◆ Textauszug
• • •

US-Staatsanleihen profitieren von unerwarteten Konjunkturdaten
Die jüngsten Entwicklungen auf dem US-Anleihemarkt erregen Aufmerksamkeit, nachdem die Kurse von US-Staatsanleihen am Mittwoch deutlich angestiegen sind. Der Terminkontrakt für zehnjährige Papiere, bekannt als T-Note-Future, erhöhte sich um 0,50 Prozent und erreichte dadurch 111,00 Punkte.
Parallel dazu sank die Rendite der zehnjährigen Anleihe auf 4,38 Prozent, getrieben von schwachen Konjunkturdaten aus den Vereinigten Staaten. Eine unerwartet negative Entwicklung im Dienstleistungssektor drückte auf die Stimmung der Marktteilnehmer. Der entsprechende Index fiel im Mai erstmals seit Juni 2024 knapp unter die Wachstumsgrenze von 50 Punkten, was auf ein stagnierendes wirtschaftliches Umfeld hindeutet.

• • •

◆ Rohdaten
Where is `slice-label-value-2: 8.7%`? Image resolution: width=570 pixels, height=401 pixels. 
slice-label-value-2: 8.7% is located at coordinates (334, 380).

• • •

◆ Aufgaben
(a) Nennen Sie alle Wochentags- und Monatsnamen, die im Textauszug über die US-Staatsanleihen vorkommen.
(b) Kopieren Sie aus dem Textauszug über die US-Staatsanleihen wortgetreu den Abschnitt von "US-Staatsanleihen profitieren von" bis einschließlich "dadurch 111,00 Punkte.".
Das Material steht für sich und gehört nicht zum Textauszug.

◆ Lösungen
(a) Mittwoch, Mai, Juni

(b)
US-Staatsanleihen profitieren von unerwarteten Konjunkturdaten
Die jüngsten Entwicklungen auf dem US-Anleihemarkt erregen Aufmerksamkeit, nachdem die Kurse von US-Staatsanleihen am Mittwoch deutlich angestiegen sind. Der Terminkontrakt für zehnjährige Papiere, bekannt als T-Note-Future, erhöhte sich um 0,50 Prozent und erreichte dadurch 111,00 Punkte.